───── THE INPUT
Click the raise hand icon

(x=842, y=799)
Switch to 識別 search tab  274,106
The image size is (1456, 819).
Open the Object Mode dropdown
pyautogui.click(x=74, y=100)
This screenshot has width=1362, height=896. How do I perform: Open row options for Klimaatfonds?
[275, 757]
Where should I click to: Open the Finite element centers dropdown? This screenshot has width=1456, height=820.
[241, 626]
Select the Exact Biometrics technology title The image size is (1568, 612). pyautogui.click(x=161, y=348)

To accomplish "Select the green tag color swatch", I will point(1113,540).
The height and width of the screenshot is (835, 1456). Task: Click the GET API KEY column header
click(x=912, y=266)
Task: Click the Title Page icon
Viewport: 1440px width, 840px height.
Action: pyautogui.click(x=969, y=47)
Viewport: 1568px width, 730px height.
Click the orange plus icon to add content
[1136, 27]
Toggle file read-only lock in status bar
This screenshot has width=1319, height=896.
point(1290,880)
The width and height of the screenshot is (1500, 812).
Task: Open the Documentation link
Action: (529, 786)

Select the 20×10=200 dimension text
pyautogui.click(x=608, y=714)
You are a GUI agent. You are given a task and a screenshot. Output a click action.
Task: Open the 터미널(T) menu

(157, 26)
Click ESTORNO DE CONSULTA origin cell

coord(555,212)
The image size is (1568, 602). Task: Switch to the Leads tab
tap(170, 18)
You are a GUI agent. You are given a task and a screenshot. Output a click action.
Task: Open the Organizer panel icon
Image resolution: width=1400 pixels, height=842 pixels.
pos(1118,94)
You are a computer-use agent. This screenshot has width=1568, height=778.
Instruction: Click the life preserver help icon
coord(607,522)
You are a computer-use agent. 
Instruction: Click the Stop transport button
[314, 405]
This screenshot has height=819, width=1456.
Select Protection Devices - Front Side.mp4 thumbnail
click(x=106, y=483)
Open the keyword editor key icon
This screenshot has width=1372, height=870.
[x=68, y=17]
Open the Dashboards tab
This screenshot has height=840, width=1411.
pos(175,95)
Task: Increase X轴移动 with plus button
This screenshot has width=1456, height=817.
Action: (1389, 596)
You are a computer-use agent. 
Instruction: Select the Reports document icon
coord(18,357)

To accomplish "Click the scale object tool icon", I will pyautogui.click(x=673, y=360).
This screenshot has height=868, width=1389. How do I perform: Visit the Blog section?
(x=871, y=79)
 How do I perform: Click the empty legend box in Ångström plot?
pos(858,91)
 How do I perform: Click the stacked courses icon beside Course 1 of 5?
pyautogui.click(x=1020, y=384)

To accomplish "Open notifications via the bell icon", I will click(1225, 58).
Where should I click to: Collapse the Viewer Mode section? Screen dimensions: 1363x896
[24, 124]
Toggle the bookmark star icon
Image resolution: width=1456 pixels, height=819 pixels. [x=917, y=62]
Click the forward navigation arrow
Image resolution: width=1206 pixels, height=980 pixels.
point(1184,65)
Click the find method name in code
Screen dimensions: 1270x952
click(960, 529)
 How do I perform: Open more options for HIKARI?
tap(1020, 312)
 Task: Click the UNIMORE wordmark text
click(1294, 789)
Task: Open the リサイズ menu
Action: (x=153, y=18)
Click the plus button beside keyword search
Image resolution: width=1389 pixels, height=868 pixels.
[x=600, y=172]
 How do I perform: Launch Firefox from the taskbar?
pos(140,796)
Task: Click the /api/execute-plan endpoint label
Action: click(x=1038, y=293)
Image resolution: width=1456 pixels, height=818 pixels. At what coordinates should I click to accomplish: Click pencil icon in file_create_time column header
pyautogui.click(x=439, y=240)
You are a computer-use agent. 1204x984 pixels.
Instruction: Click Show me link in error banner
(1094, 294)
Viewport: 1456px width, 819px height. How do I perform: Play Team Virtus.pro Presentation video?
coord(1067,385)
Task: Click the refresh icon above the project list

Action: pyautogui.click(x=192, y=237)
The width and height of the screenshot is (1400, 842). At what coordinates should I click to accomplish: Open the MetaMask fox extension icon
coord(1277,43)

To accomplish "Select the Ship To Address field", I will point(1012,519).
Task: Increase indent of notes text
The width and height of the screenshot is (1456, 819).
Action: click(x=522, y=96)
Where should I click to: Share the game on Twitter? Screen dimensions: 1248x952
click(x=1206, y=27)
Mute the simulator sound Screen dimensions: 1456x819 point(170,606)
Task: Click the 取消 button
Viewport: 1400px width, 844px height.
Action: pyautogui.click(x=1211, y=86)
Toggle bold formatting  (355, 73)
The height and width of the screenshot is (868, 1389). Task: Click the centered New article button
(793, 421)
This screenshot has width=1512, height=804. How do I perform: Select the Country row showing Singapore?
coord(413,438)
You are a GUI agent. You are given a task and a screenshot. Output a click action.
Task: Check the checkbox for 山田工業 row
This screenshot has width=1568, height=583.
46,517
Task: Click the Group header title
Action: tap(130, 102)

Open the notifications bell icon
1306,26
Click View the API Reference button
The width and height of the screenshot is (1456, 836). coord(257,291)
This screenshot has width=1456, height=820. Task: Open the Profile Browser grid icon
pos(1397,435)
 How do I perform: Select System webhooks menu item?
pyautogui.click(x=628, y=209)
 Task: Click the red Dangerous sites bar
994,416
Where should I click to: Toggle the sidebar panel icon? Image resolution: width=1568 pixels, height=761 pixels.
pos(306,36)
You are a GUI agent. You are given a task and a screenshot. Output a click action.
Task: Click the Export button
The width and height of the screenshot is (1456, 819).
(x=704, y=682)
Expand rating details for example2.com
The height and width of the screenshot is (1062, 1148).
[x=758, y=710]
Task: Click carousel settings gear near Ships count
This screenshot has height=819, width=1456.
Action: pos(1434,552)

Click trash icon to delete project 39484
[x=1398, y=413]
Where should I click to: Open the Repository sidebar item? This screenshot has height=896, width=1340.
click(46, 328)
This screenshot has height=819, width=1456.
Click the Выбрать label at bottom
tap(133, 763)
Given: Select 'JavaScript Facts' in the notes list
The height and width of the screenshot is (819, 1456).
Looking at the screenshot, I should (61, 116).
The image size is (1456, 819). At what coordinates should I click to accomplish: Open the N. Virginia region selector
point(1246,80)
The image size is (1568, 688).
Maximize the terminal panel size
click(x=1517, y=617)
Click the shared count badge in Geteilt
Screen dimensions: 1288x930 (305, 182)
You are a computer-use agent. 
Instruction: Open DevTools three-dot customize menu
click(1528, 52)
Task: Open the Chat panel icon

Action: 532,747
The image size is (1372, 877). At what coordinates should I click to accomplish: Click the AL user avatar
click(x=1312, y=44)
──────────
**PROBLEM REQUIREMENTS:** Extract the full set of entries word for word.

**REPLY:**
Click the raise hand icon

(x=842, y=799)
Switch to 識別 search tab  274,106
The image size is (1456, 819).
Open the Object Mode dropdown
pyautogui.click(x=74, y=100)
This screenshot has width=1362, height=896. How do I perform: Open row options for Klimaatfonds?
[275, 757]
Where should I click to: Open the Finite element centers dropdown? This screenshot has width=1456, height=820.
[241, 626]
Select the Exact Biometrics technology title The image size is (1568, 612). pyautogui.click(x=161, y=348)

To accomplish "Select the green tag color swatch", I will point(1113,540).
The height and width of the screenshot is (835, 1456). Task: Click the GET API KEY column header
click(x=912, y=266)
Task: Click the Title Page icon
Viewport: 1440px width, 840px height.
Action: pyautogui.click(x=969, y=47)
Viewport: 1568px width, 730px height.
Click the orange plus icon to add content
[1136, 27]
Toggle file read-only lock in status bar
This screenshot has width=1319, height=896.
point(1290,880)
The width and height of the screenshot is (1500, 812).
Task: Open the Documentation link
Action: (529, 786)

Select the 20×10=200 dimension text
pyautogui.click(x=608, y=714)
You are a GUI agent. You are given a task and a screenshot. Output a click action.
Task: Open the 터미널(T) menu

(157, 26)
Click ESTORNO DE CONSULTA origin cell

coord(555,212)
The image size is (1568, 602). Task: Switch to the Leads tab
tap(170, 18)
You are a GUI agent. You are given a task and a screenshot. Output a click action.
Task: Open the Organizer panel icon
Image resolution: width=1400 pixels, height=842 pixels.
pos(1118,94)
You are a computer-use agent. This screenshot has width=1568, height=778.
Instruction: Click the life preserver help icon
coord(607,522)
You are a computer-use agent. 
Instruction: Click the Stop transport button
[314, 405]
This screenshot has height=819, width=1456.
Select Protection Devices - Front Side.mp4 thumbnail
click(x=106, y=483)
Open the keyword editor key icon
This screenshot has width=1372, height=870.
[x=68, y=17]
Open the Dashboards tab
This screenshot has height=840, width=1411.
pos(175,95)
Task: Increase X轴移动 with plus button
This screenshot has width=1456, height=817.
Action: (1389, 596)
You are a computer-use agent. 
Instruction: Select the Reports document icon
coord(18,357)

To accomplish "Click the scale object tool icon", I will pyautogui.click(x=673, y=360).
This screenshot has height=868, width=1389. How do I perform: Visit the Blog section?
(x=871, y=79)
 How do I perform: Click the empty legend box in Ångström plot?
pos(858,91)
 How do I perform: Click the stacked courses icon beside Course 1 of 5?
pyautogui.click(x=1020, y=384)

To accomplish "Open notifications via the bell icon", I will click(1225, 58).
Where should I click to: Collapse the Viewer Mode section? Screen dimensions: 1363x896
[24, 124]
Toggle the bookmark star icon
Image resolution: width=1456 pixels, height=819 pixels. [x=917, y=62]
Click the forward navigation arrow
Image resolution: width=1206 pixels, height=980 pixels.
point(1184,65)
Click the find method name in code
Screen dimensions: 1270x952
click(960, 529)
 How do I perform: Open more options for HIKARI?
tap(1020, 312)
 Task: Click the UNIMORE wordmark text
click(1294, 789)
Task: Open the リサイズ menu
Action: (x=153, y=18)
Click the plus button beside keyword search
Image resolution: width=1389 pixels, height=868 pixels.
[x=600, y=172]
 How do I perform: Launch Firefox from the taskbar?
pos(140,796)
Task: Click the /api/execute-plan endpoint label
Action: click(x=1038, y=293)
Image resolution: width=1456 pixels, height=818 pixels. At what coordinates should I click to accomplish: Click pencil icon in file_create_time column header
pyautogui.click(x=439, y=240)
You are a computer-use agent. 1204x984 pixels.
Instruction: Click Show me link in error banner
(1094, 294)
Viewport: 1456px width, 819px height. How do I perform: Play Team Virtus.pro Presentation video?
coord(1067,385)
Task: Click the refresh icon above the project list

Action: pyautogui.click(x=192, y=237)
The width and height of the screenshot is (1400, 842). At what coordinates should I click to accomplish: Open the MetaMask fox extension icon
coord(1277,43)

To accomplish "Select the Ship To Address field", I will point(1012,519).
Task: Increase indent of notes text
The width and height of the screenshot is (1456, 819).
Action: click(x=522, y=96)
Where should I click to: Share the game on Twitter? Screen dimensions: 1248x952
click(x=1206, y=27)
Mute the simulator sound Screen dimensions: 1456x819 point(170,606)
Task: Click the 取消 button
Viewport: 1400px width, 844px height.
Action: pyautogui.click(x=1211, y=86)
Toggle bold formatting  (355, 73)
The height and width of the screenshot is (868, 1389). Task: Click the centered New article button
(793, 421)
This screenshot has width=1512, height=804. How do I perform: Select the Country row showing Singapore?
coord(413,438)
You are a GUI agent. You are given a task and a screenshot. Output a click action.
Task: Check the checkbox for 山田工業 row
This screenshot has width=1568, height=583.
46,517
Task: Click the Group header title
Action: tap(130, 102)

Open the notifications bell icon
1306,26
Click View the API Reference button
The width and height of the screenshot is (1456, 836). coord(257,291)
This screenshot has width=1456, height=820. Task: Open the Profile Browser grid icon
pos(1397,435)
 How do I perform: Select System webhooks menu item?
pyautogui.click(x=628, y=209)
 Task: Click the red Dangerous sites bar
994,416
Where should I click to: Toggle the sidebar panel icon? Image resolution: width=1568 pixels, height=761 pixels.
pos(306,36)
You are a GUI agent. You are given a task and a screenshot. Output a click action.
Task: Click the Export button
The width and height of the screenshot is (1456, 819).
(x=704, y=682)
Expand rating details for example2.com
The height and width of the screenshot is (1062, 1148).
[x=758, y=710]
Task: Click carousel settings gear near Ships count
This screenshot has height=819, width=1456.
Action: pos(1434,552)

Click trash icon to delete project 39484
[x=1398, y=413]
Where should I click to: Open the Repository sidebar item? This screenshot has height=896, width=1340.
click(46, 328)
This screenshot has height=819, width=1456.
Click the Выбрать label at bottom
tap(133, 763)
Given: Select 'JavaScript Facts' in the notes list
The height and width of the screenshot is (819, 1456).
Looking at the screenshot, I should (61, 116).
The image size is (1456, 819). At what coordinates should I click to accomplish: Open the N. Virginia region selector
point(1246,80)
The image size is (1568, 688).
Maximize the terminal panel size
click(x=1517, y=617)
Click the shared count badge in Geteilt
Screen dimensions: 1288x930 (305, 182)
You are a computer-use agent. 
Instruction: Open DevTools three-dot customize menu
click(1528, 52)
Task: Open the Chat panel icon

Action: 532,747
The image size is (1372, 877). At what coordinates should I click to accomplish: Click the AL user avatar
click(x=1312, y=44)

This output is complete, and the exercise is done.